Out of curiosity I asked around about what others spoke to school classes about. Rats, lice and latrines in the trenches was the general advice (thanks Jeremy Banning and others) and certainly all three went down well, but I was also able to talk about punishment and execution with some classes, explaining how hard it was to command a firing squad for example, and we discussed the concept of a self-inflicted wound – a ‘blighty’ – which Tom talks about too – and how losing a hand might be preferable to remaining there and fighting.
It was clear that the staff of Avoch Primary have worked hard with the pupils during the Armistice commemorations to get across the magnitude and awfulness of war.
It was good to de-bunk a few commonly-held myths.
A. Not everyone died (one in 10/11 or thereabouts were killed, which is bad enough, though many injuries were mental and invisible)
B. In the trenches there was no constant firing (there wasn’t enough ammunition to allow this and there were long, depressing spells of inactivity)

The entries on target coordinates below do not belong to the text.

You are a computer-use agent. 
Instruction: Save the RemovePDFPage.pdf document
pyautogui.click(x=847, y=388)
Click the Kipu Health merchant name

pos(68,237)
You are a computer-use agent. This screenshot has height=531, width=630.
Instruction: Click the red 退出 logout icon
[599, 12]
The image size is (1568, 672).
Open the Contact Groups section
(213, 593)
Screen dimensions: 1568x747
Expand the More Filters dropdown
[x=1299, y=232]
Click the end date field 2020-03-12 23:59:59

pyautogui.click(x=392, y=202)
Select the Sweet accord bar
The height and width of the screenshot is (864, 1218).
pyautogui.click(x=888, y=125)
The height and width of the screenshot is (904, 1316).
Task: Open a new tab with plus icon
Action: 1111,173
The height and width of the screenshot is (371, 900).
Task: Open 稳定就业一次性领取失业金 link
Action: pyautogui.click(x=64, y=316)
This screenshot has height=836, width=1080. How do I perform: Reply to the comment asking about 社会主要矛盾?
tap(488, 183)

C. It was not constantly muddy (on the contrary, in summer it became hot, dry and dusty and water supplies were an issue)
D. Not all the people who fought against Germany in the war were from Britain. Tom for example fought alongside many Indian troops of many different faiths: Sikhs, Hindus and Muslims for example
The pupils asked great questions (including ‘did Tom your grandfather meet Adolf Hitler?’ – not quite the error it seems at first, as Corporal Adolf Schiklgruber, who would go on to become Adolf Hitler in the Second war, was an undistinguished corporal during the First World War – but as far as I know Tom never encountered him).
Probably the highlight activity was trying on my pair of Tom-era glasses. Looking through those was quite sobering for the pupils who tried them on.
Major Tom’s War is NOT a children’s book, but various bits of it could be read aloud. Parents who are interested in acquiring a copy should have a handout about this (with a discount offered if I don’t have to post it to you!).
Well done to all the classes and staff concerned, thank you to Mrs Goldie for arranging it and let’s just hope that these fabulous children live their lives without ever knowing the kind of warfare Tom experienced in France.
Merry Christmas and a happy and above all peace-full 2019 to all.